• _CHALLENGES_
- A) According to the passage on the NAPLAN essay, why should the proposed review emphasize aligning the curriculum, classroom pedagogy, and all forms of assessment? Answer in one to three sentences.
- B) From the passage on the NAPLAN essay, reproduce the text from "There should be" to "growth and futures." without any changes.
___ EXCERPT TO READ
In summary, the NAPLAN essay fails to be a valid measure of any serious formulation of writing ability, especially within the context of its current uses. Indeed, NAPLAN’s focus on low-level mechanical skills, trivialisation of thought, and its overall disjunction from authentic constructs of writing may be partially responsible for declining scores in international tests.
There should be an impartial review of NAPLAN, commencing with special attention being paid to the writing essay, leading to a fundamental redesign of the essay and the reconsideration of its uses. Such a review should also consider the way in which NAPLAN is administered and marked, its current disconnection to a rich curriculum and the specific and diverse teaching programs that children experience in classrooms.
Such a review should be an inclusive process encompassing all elements of the educational and academic communities with the key focus areas identifying the particular needs of students, how they have progressed in their class with the programs they are experiencing and how systems, jurisdictions and the nation can further support their intellectual growth and futures.
A principal emphasis in this review should be to promote alignment of the curriculum, classroom pedagogy, and all forms of assessment; that is, to test to the teaching. If students consider classroom exercises and outside assessments to be indistinguishable, and both reflect the curriculum, then assessments reinforce teaching and learning rather than possibly subverting them.
______
___ DATA SUPPLIED
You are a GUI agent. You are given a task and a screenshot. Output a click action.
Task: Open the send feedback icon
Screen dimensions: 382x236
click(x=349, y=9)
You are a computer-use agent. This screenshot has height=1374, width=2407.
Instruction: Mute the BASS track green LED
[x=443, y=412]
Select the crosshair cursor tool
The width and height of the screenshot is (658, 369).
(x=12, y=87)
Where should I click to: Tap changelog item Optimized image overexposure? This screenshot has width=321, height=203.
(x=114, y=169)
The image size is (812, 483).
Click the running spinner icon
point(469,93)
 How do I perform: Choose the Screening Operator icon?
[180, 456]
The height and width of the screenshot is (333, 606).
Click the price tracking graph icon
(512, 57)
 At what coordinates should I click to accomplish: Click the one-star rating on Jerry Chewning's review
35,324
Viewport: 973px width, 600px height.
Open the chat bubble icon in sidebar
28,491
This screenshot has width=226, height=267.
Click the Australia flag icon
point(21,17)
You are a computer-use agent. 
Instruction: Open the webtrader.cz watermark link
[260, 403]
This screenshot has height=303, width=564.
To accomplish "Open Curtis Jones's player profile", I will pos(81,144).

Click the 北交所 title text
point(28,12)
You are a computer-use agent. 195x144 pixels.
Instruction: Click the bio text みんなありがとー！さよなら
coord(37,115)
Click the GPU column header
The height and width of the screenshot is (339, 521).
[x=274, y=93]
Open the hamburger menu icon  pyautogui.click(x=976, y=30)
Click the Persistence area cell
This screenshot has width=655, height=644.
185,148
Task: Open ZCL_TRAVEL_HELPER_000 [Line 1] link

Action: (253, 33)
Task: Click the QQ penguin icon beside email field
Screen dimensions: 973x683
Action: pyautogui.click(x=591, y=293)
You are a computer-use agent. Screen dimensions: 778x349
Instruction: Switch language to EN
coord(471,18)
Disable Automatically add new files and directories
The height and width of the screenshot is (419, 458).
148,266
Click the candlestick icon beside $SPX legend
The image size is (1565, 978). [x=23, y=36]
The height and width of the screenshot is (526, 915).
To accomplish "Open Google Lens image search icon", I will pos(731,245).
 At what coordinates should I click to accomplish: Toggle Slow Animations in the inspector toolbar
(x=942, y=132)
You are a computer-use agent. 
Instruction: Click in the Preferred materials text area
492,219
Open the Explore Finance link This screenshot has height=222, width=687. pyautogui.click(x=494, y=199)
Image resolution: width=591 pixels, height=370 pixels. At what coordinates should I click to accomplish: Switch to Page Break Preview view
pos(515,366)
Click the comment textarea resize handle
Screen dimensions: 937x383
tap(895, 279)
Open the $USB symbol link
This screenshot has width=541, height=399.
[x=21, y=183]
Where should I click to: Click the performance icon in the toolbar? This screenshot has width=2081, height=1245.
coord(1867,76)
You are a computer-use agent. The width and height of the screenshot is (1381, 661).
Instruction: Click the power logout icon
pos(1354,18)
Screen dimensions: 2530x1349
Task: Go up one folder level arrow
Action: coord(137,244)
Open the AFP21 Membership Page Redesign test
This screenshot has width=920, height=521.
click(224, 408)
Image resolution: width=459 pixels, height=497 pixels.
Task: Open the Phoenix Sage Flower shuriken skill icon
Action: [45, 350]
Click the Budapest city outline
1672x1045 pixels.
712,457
______
• _PER-TASK OUTPUTS_
- A) The review should emphasize this alignment because, when students see classroom exercises and outside assessments as indistinguishable and both reflect the curriculum, assessments reinforce teaching and learning. Without that alignment, assessments could subvert them.

- B)
There should be an impartial review of NAPLAN, commencing with special attention being paid to the writing essay, leading to a fundamental redesign of the essay and the reconsideration of its uses. Such a review should also consider the way in which NAPLAN is administered and marked, its current disconnection to a rich curriculum and the specific and diverse teaching programs that children experience in classrooms.
Such a review should be an inclusive process encompassing all elements of the educational and academic communities with the key focus areas identifying the particular needs of students, how they have progressed in their class with the programs they are experiencing and how systems, jurisdictions and the nation can further support their intellectual growth and futures.